Peter at his death in 1780 left his lands to his protégé Henry Poynter, who took the name Standley. (fn. 52) Debts obliged him to sell Boxworth in 1784 to George Thornhill of Diddington (Hunts.). (fn. 53) After Thornhill's death in 1827 Boxworth descended successively to his son George (d. 1852), that George's son George (d. 1875), the latter's son Arthur John (d. s.p. 1930), and A. J. Thornhill's nephew Noel Thornhill. (fn. 54) After Noel died without issue in 1955, the manor was inherited, following his widow Cecily's death in 1970, by his cousin, Mr. G. E. P. Thornhill. His grandfather Capt. Edmund Henry Thornhill (d. 1936), youngest son of George (d. 1875), and father, Edmund Bacon Thornhill, had occupied Boxworth Manor farm from the late 1880s to the 1970s. (fn. 55) Between 1955 and 1970 most of the Thornhills' Boxworth land was sold, c. 800 a. south of the village being sold in 1956 to the Ministry of Agriculture, (fn. 56) and Brickyard farm, 272 a. to the north, in 1960. (fn. 57) Only Page's farm, 352 a., remained with the Thornhills in 1983. (fn. 58)
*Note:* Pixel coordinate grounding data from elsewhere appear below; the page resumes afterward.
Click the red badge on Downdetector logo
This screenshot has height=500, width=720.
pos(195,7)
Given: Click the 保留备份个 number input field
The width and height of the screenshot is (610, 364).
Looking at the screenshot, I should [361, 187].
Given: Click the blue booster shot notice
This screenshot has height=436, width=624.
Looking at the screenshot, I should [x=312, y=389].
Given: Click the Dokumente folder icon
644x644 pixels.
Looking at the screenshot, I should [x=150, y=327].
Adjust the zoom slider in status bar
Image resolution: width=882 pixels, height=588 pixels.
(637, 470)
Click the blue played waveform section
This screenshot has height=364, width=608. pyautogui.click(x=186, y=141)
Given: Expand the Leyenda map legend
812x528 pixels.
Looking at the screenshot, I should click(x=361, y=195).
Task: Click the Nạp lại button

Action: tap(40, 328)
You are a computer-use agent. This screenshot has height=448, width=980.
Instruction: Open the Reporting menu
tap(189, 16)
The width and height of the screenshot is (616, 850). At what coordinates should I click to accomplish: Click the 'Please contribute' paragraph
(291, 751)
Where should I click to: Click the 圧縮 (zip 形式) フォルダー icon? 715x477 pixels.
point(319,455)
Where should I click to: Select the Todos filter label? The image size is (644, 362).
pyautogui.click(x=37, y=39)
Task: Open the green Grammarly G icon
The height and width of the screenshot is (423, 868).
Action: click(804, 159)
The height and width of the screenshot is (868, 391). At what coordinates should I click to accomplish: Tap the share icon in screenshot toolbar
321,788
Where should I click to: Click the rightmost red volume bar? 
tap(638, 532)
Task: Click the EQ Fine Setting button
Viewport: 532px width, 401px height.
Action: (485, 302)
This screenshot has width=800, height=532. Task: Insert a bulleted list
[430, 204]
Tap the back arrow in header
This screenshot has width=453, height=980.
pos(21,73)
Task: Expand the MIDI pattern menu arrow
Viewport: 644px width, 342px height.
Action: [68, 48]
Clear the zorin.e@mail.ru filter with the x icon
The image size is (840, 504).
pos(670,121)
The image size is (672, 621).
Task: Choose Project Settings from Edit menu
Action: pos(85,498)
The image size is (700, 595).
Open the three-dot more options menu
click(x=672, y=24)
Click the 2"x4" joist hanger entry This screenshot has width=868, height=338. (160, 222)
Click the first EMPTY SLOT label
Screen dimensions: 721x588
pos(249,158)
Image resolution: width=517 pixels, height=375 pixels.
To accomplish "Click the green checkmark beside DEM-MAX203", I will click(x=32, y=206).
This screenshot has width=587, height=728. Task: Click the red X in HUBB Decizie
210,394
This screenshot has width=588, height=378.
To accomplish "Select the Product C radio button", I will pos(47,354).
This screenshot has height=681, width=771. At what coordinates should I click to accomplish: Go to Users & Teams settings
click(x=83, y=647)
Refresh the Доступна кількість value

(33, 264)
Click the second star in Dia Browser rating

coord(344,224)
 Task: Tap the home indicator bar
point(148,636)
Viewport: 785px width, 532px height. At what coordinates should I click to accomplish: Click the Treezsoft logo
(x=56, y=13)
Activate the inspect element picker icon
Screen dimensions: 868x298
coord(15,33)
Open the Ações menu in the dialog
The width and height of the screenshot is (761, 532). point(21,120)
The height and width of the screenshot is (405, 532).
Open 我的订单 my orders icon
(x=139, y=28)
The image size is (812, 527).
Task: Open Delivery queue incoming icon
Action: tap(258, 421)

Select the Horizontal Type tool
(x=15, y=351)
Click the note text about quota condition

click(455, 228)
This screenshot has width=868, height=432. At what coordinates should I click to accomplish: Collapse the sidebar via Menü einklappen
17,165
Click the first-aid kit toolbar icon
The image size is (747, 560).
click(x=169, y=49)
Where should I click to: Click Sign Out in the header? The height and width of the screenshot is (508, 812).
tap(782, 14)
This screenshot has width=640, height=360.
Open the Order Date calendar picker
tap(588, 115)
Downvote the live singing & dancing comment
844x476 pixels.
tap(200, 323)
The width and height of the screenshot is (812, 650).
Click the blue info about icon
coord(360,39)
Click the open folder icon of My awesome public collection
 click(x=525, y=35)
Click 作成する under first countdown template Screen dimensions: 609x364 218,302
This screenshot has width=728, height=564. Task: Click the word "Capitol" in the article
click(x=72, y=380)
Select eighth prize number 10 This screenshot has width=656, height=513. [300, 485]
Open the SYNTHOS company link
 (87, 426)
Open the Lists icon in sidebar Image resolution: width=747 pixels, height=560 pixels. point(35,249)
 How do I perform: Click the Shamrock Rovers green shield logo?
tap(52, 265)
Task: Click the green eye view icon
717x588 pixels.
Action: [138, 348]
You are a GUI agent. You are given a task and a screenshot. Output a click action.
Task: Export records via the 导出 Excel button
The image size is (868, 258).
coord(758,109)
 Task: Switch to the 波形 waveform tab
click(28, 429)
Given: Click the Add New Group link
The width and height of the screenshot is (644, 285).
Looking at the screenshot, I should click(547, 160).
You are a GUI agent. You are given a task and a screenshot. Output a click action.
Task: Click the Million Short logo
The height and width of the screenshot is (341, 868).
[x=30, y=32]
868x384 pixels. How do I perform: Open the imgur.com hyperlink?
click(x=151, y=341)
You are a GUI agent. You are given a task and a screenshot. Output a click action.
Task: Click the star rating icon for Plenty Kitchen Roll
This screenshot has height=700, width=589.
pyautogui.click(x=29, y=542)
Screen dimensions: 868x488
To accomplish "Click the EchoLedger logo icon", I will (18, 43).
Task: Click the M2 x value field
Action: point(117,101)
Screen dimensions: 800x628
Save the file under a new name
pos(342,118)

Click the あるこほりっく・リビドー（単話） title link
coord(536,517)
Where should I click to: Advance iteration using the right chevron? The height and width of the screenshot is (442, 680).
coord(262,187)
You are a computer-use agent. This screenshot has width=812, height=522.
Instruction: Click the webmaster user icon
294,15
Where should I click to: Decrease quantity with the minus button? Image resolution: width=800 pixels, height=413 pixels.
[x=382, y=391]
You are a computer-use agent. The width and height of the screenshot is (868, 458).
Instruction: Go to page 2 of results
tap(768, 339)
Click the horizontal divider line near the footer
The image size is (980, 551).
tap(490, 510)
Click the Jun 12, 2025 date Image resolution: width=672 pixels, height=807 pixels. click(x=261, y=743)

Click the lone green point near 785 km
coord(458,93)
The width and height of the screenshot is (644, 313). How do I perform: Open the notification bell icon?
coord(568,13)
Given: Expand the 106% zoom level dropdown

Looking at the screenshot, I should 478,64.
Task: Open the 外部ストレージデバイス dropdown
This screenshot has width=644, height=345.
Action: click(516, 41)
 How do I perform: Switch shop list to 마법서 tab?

The medieval Overhall manor house presumably stood amid the ancient enclosures in the north part of Overhall grove, inside the rectangular moated site, c. 35 m. by 40 m., whose southern ditch is still wet. Pottery fragments indicate habitation there from the 11th century to the 14th. That moat is surrounded by an irregularly embanked enclosure, c. 165 m. by 210 m., possibly intended for keeping cattle. (fn. 59) Perhaps no longer occupied after the Lovetts inherited the manor, the house had disappeared well before 1600. (fn. 60) The earthworks, entirely concealed by trees by 1650, (fn. 61) were rediscovered only c. 1900. (fn. 62)
The 3½ hides held in 1066 by Leofsige under Earl Waltheof were held by 1086 by the sheriff Picot of Robert Gernon, (fn. 63) whose successor Gilbert de Munfitchet was overlord in 1185. (fn. 64) That manor, by 1550 called HUNTINGFIELDS, (fn. 65) passed to the cadet line of Picots seated at Quy, whose successors were usually said, as in 1242, to hold it of the Crown in chief, as part of the 'barony of Picot', as 1/4; knight's fee. (fn. 66) Occasionally the Picots' heirs at Quy were named as mesne lords over the Huntingfields. (fn. 67) The manor descended with the Picots' estate at Waterbeach, passing upon Robert Picot's death in 1218 (fn. 68) to his daughter Agnes and her husband, William of Heybridge, still tenant c. 1236. (fn. 69) Their daughter Joan married Roger of Huntingfield, lord by 1242, (fn. 70) who was granted free warren at Boxworth in 1253. (fn. 71) After Roger's death in 1257, (fn. 72) Joan retained Boxworth (fn. 73) until she died in 1297, when it descended to her eldest son William's son, Sir Roger (fn. 74) (d. 1302). His son and heir William (fn. 75) (d. 1313) granted his Boxworth manor c. 1311 for life to Sir John Swinford (d. 1332), then sheriff of Cambridgeshire, with reversion to William's minor son Roger. (fn. 76) That Sir Roger died in 1337, having c. 1335 granted Boxworth for 12 years to Thomas Cheyney. Roger's son and heir William, (fn. 77) still in 1346 a minor in Ralph Neville's wardship, (fn. 78) came of age in 1351. (fn. 79) Probably in 1372, having just lost his only son, William sold the reversion of his Boxworth manor to the judge Sir John Knyvett and his wife Eleanor jointly, and died in 1376. (fn. 80)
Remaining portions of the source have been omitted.